━━━━━ Text block

Monday, August 11, 2008

I read this quote by Thomas Merton this morning and really liked it.
Is there any vestige of truth left in our declaration that we think for ourselves? Or do we even trouble to declare this any more? Perhaps the man who says he “thinks for himself” is simply one who does not think at all; because he has no fully articulate thoughts, he thinks he has his own incommunicable ideas. Or thinks that, if he once set his mind to it, he could have his own thoughts. But he just has not got around to doing this. I wonder if “democracies” are made up entirely of people who “think for themselves” in the sense of going around with blank minds which they imagine they could fill with their own thoughts if need be.
Well, the need has been desperately urgent, not for one year or ten, but for fifty, sixty, seventy, a hundred years. If, when thought is needed, nobody does any thinking, if everyone assumes that someone else is thinking, then it is clear that no one is thinking either for himself or for anybody else. Instead of thought, there is a vast, inhuman void full of words, formulas, slogans, declarations, echoes – ideologies! You can always reach out and help yourself to some of them. You don’t even have to reach at all. Appropriate echoes already rise up in your mind – they are “yours.” You realize of course that these are not yet “thoughts.” Yet we “think” these formulas, with which the void in our hearts is provisionally entertained, can for the time being “take the place of thoughts” – while the computers make decisions for us.
A few months ago I critiqued a book on this blog by Susan Jacoby called The Age of American Unreason. My assertion was that the author’s idea that Americans’ use of common language was a signal that Americans were getting dumber. For Jacoby, there seemed to be a correlation between the use of the word “folks” and the corporate IQ of the nation. I found that absurd.

━━━━━━━━━━
━━━━━ Entries provided

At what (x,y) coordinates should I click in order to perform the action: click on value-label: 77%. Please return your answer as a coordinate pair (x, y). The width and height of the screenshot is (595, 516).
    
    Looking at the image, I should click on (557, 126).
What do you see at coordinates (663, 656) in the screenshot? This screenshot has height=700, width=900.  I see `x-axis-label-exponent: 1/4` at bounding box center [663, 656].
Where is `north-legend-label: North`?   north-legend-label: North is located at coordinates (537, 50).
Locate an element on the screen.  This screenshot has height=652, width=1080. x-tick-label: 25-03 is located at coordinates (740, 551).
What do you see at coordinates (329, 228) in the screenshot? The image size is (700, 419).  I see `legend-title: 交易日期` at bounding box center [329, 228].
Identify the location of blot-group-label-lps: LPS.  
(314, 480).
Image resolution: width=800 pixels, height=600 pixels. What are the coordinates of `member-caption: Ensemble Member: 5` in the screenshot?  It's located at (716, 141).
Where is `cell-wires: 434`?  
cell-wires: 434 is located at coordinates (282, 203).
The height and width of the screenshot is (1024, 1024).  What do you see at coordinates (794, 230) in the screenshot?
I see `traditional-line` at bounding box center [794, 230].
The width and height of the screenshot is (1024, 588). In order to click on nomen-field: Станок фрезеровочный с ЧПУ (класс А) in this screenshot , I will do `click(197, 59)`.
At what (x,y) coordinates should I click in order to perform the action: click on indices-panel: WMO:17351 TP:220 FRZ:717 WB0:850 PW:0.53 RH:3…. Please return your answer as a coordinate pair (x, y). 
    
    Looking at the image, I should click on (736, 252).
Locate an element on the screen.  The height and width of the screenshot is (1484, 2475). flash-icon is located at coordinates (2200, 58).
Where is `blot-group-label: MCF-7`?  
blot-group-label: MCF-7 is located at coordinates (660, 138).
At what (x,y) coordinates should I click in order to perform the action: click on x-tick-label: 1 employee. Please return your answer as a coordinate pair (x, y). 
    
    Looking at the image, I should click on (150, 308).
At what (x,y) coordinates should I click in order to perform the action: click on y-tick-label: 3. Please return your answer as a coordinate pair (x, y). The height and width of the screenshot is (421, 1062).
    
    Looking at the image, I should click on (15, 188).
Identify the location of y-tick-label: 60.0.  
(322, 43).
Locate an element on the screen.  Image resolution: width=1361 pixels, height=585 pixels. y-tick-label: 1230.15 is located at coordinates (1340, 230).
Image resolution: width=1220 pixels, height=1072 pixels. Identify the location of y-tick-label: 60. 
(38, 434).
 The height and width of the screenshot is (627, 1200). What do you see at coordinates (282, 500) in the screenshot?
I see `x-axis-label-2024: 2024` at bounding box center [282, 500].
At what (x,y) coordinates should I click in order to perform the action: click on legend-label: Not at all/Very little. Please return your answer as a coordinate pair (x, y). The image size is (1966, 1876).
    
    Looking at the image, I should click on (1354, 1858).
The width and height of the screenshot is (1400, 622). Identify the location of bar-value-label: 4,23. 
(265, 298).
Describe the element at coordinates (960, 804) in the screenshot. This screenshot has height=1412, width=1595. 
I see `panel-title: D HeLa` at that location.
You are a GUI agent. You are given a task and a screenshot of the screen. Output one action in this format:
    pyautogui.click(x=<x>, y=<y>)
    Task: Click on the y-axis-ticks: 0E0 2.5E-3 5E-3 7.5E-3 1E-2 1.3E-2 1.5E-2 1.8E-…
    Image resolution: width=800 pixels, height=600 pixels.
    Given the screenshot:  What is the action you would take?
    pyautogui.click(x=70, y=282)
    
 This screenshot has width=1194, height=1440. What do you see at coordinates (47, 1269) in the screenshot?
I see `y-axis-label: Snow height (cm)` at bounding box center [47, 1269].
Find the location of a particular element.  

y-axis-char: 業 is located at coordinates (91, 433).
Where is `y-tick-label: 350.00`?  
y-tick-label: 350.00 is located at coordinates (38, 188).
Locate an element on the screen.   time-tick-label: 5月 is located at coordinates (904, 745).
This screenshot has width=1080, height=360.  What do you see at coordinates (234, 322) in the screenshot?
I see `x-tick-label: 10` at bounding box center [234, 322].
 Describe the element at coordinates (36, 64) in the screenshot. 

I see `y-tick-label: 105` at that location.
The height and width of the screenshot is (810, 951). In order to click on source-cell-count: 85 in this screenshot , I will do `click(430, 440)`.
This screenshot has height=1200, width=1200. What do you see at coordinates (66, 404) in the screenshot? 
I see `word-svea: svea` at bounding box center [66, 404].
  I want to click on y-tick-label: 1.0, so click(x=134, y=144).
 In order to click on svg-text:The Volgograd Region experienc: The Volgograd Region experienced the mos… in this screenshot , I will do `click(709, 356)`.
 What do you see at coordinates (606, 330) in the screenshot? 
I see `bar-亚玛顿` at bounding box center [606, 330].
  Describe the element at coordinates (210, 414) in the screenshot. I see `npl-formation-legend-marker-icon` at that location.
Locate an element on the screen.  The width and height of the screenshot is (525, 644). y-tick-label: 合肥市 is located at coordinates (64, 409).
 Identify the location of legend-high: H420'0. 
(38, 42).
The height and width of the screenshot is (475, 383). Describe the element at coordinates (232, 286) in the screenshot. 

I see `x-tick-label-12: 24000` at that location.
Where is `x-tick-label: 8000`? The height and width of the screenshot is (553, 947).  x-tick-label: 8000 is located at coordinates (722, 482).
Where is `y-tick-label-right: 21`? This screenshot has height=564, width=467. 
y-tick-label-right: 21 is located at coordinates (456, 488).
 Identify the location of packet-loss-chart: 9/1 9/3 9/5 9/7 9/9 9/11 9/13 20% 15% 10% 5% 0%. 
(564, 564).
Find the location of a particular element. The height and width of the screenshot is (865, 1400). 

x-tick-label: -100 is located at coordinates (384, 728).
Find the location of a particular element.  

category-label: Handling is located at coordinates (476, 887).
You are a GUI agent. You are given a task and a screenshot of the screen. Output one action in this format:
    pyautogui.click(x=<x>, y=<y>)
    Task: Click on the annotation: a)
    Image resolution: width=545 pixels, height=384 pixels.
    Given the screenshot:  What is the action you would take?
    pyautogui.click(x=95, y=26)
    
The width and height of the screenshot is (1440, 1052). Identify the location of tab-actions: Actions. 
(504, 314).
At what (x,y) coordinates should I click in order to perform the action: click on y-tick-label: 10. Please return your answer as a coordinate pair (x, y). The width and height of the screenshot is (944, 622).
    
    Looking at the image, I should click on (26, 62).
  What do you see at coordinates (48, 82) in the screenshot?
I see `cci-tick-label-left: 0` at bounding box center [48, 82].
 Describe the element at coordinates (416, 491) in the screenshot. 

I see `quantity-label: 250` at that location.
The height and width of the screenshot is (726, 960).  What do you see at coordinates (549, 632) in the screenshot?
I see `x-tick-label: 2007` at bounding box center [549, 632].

━━━━━━━━━━

Task
Echo the blog post about the Thomas Merton quote word for word, starting with "Monday, August 11, 2008" and going on through "if need be.". The listing has nothing to do with what follows.

Solution
Monday, August 11, 2008

I read this quote by Thomas Merton this morning and really liked it.
Is there any vestige of truth left in our declaration that we think for ourselves? Or do we even trouble to declare this any more? Perhaps the man who says he “thinks for himself” is simply one who does not think at all; because he has no fully articulate thoughts, he thinks he has his own incommunicable ideas. Or thinks that, if he once set his mind to it, he could have his own thoughts. But he just has not got around to doing this. I wonder if “democracies” are made up entirely of people who “think for themselves” in the sense of going around with blank minds which they imagine they could fill with their own thoughts if need be.